I have a callback interface that has a method which takes a List
object. I want to use InOrder
to verify that the callback method is called the appropriate number of times, in the correct order, with the correct parameters.
The problem is that Mockito seems to be getting confused because I am passing the same List
object into the method and modifying it between invocations. When I call InOrder.verify()
, I want to verify the value of the List
object at the time in which that method invocation was executed.
Code:
public class Test {
@Test
public void test() {
Callback callback = Mockito.mock(Callback.class);
InOrder inOrder = Mockito.inOrder(callback);
{
List<String> list = new ArrayList<String>(); //note: this List object is inaccessible from the unit test in my real use-case
callback.foo("name1", list);
list.add("value");
callback.foo("name2", list);
}
inOrder.verify(callback).foo("name1", Arrays.<String> asList()); //fails here
inOrder.verify(callback).foo("name2", Arrays.asList("value"));
}
interface Callback {
void foo(String name, List<String> list);
}
}
Error message:
Argument(s) are different! Wanted:
callback.onFoo([]);
Actual invocation has different arguments:
callback.onFoo([value]);
Passing a copy of the List
object into each callback method invocation makes the test pass. But I don't want to create a new List
every time the method is called.
I looked at the MockSettings
object you can pass into Mockito.mock()
, but didn't see anything that might help.

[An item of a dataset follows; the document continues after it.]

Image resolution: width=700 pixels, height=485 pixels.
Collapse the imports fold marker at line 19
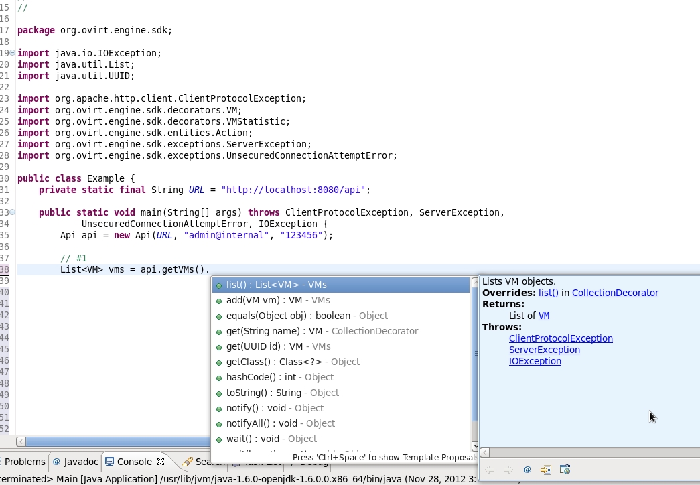[x=13, y=53]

This question is similar to mine. But the solution does not verify the content of the collection that was passed into each method call--it only verifies the fact that some collection was passed into it (anyCollectionOf()
). It verifies the end result, but not the individual invocations.
This answer seemed to provide a potential solution. It uses ArgumentCaptor
to capture the object that is passed into the method. But when I use it to verify the first method call, it returns the List
object after all the modifications were made to it, thus failing the test. I need it to return a List
object whose state matches the List
object's state at that precise invocation.
ArgumentCaptor<List> argument = ArgumentCaptor.forClass(List.class);
inOrder.verify(callback).foo(Mockito.eq("name1"), argument.capture());
assertEquals(Arrays.asList(), argument.getValue()); //fails: "expected: <[]> but was: <[value]>
inOrder.verify(callback).foo(Mockito.eq("name2"), argument.capture());
assertEquals(Arrays.asList("value"), argument.getValue());
How can I get this test to pass without sacrificing any granularity?